Appendix A: Classification model implementation

A.1. Autoencoder

The final architecture of the autoencoder has been selected iteratively, with the variation of many network parameters (a number of intermediate layers, their dimensions, activation functions between the layers, etc.) in order to search for such an architecture that would allow us to obtain components of the intermediate vector that are different for extragalactic objects and stars. The network used in this work was composed of seven layers (see Table A.1). We scaled the input values to the interval [0; 1]. All weights were initialised using random orthogonal matrices (Saxe et al. 2013) and optimised by the Adam method (Kingma & Ba 2014). The autoencoder minimised the mean squared error between the input and output vectors.

Table A.1.

Architecture of the autoencoder.

☆ ☆ ☆ ☆

> [Tasks to carry out]
1 – According to the autoencoder appendix, how many layers made up the network used in the work?
2 – Transcribe everything in the autoencoder appendix from "Appendix A: Classification" down to "of the autoencoder.".

Element lookup rows:
☆ ☆ ☆ ☆

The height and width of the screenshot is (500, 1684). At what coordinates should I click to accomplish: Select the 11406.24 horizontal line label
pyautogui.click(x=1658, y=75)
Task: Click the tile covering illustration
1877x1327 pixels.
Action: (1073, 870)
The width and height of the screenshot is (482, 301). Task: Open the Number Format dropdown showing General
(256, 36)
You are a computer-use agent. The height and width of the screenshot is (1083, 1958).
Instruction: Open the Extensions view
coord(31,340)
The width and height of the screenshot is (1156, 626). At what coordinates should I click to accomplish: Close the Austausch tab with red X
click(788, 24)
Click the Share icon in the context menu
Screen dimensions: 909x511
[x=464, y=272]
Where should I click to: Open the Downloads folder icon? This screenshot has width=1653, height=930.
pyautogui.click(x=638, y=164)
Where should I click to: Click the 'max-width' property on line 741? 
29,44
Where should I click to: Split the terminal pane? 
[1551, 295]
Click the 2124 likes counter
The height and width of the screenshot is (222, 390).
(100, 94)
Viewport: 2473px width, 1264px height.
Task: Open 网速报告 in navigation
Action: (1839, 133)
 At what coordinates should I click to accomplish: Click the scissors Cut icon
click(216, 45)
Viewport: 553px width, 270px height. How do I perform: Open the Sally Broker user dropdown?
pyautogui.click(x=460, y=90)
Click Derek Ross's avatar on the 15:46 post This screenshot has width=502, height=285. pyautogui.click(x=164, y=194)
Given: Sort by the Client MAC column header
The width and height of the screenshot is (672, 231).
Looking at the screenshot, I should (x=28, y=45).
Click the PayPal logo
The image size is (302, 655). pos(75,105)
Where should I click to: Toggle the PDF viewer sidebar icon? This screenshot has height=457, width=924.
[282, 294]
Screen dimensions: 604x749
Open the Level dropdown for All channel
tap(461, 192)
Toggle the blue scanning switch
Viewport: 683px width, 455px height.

☆ ☆ ☆ ☆

> [Exercise results]
1 – Seven layers.

2 –
Appendix A: Classification model implementation

A.1. Autoencoder

The final architecture of the autoencoder has been selected iteratively, with the variation of many network parameters (a number of intermediate layers, their dimensions, activation functions between the layers, etc.) in order to search for such an architecture that would allow us to obtain components of the intermediate vector that are different for extragalactic objects and stars. The network used in this work was composed of seven layers (see Table A.1). We scaled the input values to the interval [0; 1]. All weights were initialised using random orthogonal matrices (Saxe et al. 2013) and optimised by the Adam method (Kingma & Ba 2014). The autoencoder minimised the mean squared error between the input and output vectors.

Table A.1.

Architecture of the autoencoder.